So after all Perk was not feeling so very badly on account of his fiasco, though it did make him grimace to remember that those bright eyes of Buddy’s best girl had been an amused witness to his humiliation.

He did not say another word, but humbly handed over the sub-machine-gun to his companion and dropped down near the fire upon which he had tossed a fresh supply of fuel. Secretly he was meaning to be up at peep of day before Suzanne would be stirring, in order to drag the victim of his fusilade some distance away from their camp so that her curious eyes might not be offended by sight of the wreck of a little harmless prairie dog.

The balance of that wonderful night, spent alongside the Colorado in the famous canyon of the painted walls, passed without a single thing happening to further disturb them.

In the east, where the mountain peaks made a ragged horizon, the first faint fingers of pink were commencing to streak the low heavens when Jack saw his chum moving off toward the spot where lay the victim of his deadly aim. He instinctively understood what Perk was aiming to do and on that account refrained from calling out or otherwise taking any notice of his being abroad.
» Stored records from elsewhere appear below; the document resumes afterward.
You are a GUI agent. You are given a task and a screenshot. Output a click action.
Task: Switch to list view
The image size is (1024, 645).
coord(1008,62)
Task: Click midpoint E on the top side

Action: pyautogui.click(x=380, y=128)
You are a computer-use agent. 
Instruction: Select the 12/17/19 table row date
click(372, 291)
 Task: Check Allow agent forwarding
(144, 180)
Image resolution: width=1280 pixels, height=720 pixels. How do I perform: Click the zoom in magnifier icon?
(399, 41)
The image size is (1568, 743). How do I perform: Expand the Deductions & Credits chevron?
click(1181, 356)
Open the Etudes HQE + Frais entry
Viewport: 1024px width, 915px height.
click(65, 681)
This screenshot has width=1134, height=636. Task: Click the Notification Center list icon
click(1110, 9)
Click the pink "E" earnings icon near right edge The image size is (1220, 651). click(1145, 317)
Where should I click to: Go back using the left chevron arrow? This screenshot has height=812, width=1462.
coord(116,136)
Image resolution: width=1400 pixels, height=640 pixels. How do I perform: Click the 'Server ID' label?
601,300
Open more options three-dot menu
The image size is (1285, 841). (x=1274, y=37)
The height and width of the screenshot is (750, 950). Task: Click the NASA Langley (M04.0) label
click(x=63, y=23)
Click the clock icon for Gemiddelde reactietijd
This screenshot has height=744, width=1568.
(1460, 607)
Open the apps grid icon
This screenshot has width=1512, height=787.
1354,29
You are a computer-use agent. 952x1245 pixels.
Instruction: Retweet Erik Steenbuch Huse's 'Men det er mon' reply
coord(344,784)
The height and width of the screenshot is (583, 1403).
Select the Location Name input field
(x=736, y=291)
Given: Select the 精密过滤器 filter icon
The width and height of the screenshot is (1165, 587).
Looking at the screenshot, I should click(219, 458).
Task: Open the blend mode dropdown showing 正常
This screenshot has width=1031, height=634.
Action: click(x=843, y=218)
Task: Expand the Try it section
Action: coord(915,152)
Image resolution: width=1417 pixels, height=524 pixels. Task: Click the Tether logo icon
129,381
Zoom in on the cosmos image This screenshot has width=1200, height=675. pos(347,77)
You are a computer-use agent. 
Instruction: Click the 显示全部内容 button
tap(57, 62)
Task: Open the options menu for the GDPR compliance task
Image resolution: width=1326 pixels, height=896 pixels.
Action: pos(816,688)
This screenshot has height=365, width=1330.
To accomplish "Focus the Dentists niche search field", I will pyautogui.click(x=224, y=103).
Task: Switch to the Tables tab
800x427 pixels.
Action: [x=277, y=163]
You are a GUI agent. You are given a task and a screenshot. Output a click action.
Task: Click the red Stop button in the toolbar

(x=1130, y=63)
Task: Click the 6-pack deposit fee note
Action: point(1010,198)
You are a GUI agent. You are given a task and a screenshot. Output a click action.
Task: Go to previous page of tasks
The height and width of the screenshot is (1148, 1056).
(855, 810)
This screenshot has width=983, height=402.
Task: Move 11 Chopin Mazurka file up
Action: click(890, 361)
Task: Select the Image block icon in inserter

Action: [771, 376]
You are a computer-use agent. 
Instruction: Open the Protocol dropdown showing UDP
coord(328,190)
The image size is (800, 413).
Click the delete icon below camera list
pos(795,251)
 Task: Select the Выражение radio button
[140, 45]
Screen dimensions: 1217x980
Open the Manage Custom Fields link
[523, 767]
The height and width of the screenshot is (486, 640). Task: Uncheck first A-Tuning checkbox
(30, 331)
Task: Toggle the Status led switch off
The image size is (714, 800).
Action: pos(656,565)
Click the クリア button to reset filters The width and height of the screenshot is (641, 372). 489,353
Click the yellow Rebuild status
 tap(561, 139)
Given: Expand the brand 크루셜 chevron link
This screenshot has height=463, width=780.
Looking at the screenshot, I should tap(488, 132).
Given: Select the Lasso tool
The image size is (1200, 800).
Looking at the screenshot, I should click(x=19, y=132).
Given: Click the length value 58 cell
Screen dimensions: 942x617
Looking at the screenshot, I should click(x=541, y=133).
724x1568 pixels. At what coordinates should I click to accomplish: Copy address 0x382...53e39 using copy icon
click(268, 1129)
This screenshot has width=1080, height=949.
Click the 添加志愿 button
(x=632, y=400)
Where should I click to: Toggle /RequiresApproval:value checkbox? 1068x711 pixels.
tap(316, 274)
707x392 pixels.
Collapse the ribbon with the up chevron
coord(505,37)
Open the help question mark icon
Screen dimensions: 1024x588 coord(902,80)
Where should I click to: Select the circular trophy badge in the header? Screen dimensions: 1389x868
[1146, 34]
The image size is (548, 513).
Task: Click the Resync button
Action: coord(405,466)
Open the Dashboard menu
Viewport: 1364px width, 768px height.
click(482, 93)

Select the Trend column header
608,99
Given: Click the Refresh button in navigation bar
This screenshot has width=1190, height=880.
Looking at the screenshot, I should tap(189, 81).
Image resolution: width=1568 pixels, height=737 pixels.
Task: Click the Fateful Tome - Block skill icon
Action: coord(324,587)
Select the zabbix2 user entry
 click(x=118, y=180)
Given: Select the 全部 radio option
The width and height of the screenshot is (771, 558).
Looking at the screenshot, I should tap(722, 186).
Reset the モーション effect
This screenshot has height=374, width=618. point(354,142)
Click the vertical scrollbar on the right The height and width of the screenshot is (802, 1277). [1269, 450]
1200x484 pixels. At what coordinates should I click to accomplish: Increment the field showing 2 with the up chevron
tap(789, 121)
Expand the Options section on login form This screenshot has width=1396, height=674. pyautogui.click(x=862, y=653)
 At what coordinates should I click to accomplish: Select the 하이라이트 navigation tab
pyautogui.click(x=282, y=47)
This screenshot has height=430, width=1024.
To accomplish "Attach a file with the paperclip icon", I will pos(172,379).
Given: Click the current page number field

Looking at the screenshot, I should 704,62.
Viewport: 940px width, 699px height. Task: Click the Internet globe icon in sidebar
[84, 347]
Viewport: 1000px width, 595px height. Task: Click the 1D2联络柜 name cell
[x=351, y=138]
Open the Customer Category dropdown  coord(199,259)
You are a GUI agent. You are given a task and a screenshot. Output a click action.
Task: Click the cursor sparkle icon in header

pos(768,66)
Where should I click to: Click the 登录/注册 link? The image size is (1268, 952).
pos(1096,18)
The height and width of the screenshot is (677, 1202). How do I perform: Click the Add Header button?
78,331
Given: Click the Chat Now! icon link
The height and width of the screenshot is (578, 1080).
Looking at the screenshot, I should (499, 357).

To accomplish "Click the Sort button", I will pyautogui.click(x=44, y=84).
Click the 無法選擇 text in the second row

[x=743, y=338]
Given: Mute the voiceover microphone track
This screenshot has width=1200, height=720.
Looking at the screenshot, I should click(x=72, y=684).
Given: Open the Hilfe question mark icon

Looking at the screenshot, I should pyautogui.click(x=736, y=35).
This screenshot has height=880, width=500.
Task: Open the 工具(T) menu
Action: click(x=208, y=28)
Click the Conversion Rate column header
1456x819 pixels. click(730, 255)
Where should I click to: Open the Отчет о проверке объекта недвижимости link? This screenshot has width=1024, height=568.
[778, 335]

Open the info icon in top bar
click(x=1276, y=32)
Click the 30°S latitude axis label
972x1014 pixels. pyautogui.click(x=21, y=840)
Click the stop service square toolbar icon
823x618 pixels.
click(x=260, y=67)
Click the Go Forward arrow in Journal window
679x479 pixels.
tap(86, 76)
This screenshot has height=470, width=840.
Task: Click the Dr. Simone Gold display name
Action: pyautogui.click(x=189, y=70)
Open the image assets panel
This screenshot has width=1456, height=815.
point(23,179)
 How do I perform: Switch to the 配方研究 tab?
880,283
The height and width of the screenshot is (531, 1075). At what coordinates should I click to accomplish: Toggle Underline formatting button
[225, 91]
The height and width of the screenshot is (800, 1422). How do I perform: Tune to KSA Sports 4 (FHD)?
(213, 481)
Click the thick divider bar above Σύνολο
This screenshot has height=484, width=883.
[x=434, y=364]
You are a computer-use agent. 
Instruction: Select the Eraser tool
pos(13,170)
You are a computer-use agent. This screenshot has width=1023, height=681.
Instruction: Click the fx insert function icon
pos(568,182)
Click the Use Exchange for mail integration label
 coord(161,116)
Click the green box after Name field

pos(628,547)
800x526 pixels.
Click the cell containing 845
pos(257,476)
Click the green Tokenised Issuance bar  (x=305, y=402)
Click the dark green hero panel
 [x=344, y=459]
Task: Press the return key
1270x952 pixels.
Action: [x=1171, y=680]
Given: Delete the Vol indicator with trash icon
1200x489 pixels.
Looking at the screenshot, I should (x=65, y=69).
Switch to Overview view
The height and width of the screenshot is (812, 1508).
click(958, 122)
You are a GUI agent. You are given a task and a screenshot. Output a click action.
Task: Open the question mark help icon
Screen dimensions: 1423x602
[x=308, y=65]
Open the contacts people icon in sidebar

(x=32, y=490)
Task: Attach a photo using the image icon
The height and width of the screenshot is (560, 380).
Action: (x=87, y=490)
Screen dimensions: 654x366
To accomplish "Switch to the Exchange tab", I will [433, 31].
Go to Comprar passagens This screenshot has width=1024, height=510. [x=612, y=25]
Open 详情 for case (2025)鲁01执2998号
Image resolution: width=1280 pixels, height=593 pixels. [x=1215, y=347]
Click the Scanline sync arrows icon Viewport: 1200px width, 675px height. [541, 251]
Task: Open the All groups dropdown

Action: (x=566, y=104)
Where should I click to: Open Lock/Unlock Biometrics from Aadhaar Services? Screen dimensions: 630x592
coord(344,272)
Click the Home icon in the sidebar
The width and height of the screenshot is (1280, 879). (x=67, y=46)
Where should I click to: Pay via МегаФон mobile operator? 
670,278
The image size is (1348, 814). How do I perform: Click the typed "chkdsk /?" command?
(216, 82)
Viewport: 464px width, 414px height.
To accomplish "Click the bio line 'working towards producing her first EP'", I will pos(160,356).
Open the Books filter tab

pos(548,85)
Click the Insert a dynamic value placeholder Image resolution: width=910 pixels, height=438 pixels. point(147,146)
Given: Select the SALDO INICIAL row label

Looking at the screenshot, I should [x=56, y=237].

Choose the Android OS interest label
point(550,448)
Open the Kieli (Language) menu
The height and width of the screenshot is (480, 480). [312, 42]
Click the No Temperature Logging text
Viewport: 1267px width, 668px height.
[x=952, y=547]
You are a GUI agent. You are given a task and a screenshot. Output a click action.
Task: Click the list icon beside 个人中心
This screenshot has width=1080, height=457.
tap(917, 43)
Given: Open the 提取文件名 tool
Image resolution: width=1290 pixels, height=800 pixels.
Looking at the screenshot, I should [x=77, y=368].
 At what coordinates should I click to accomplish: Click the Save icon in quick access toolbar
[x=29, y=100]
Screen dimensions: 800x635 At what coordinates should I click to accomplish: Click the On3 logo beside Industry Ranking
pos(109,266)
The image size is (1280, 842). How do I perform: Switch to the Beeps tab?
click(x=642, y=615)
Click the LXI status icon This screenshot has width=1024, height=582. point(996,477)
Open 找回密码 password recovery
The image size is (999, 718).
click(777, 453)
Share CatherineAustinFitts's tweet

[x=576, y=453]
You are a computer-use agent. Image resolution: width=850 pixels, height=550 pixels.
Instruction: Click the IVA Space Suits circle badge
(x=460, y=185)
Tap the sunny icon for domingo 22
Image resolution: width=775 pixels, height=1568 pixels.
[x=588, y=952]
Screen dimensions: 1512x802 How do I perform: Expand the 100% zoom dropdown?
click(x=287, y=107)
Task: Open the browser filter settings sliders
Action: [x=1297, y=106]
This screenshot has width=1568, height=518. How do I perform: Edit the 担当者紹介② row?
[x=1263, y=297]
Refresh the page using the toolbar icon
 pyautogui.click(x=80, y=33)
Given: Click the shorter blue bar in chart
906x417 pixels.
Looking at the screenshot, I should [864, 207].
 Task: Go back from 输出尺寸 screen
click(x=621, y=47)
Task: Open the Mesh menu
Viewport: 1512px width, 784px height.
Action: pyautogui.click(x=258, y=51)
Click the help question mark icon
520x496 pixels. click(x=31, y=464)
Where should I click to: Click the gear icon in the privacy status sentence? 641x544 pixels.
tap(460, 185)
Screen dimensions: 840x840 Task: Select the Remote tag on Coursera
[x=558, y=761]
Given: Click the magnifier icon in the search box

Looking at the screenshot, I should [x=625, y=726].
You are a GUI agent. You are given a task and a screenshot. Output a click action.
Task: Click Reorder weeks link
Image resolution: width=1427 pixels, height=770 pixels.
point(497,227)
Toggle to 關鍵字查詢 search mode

When Perk came back ten minutes later and washed his hands down at the river brink, Jack only chuckled, as though it tickled him to notice how the flinty-hearted Perk – only with regard to his indifference toward all female persons – had discovered that there might still be a few – not many, perhaps – girls who were sincere and loyal to the one to whom they had pledged their hearts – lucky Buddy Warner, with all this uncertainty regarding his fate – at the worst there would be some one to always mourn his passing.

On came the day, and Perk busied himself in getting a good cooking fire going, remembering what a delicious supper the girl had prepared on the preceding evening; and his mouth now fairly watering with hopes of another turn at that royal ambrosia which some people without sentiment will call plain “coffee.”

Suzanne presently joined them, after washing her pretty face down at the running water, which was icy cold, and most refreshing indeed. Then she busied herself at the fire, ordered the meek and obedient Perk around after the manner of most petty and pretty kitchen tyrants; but the fine odors that were soon filling the rarified air buoyed up Perk’s spirits wonderfully and he raised no rebellion.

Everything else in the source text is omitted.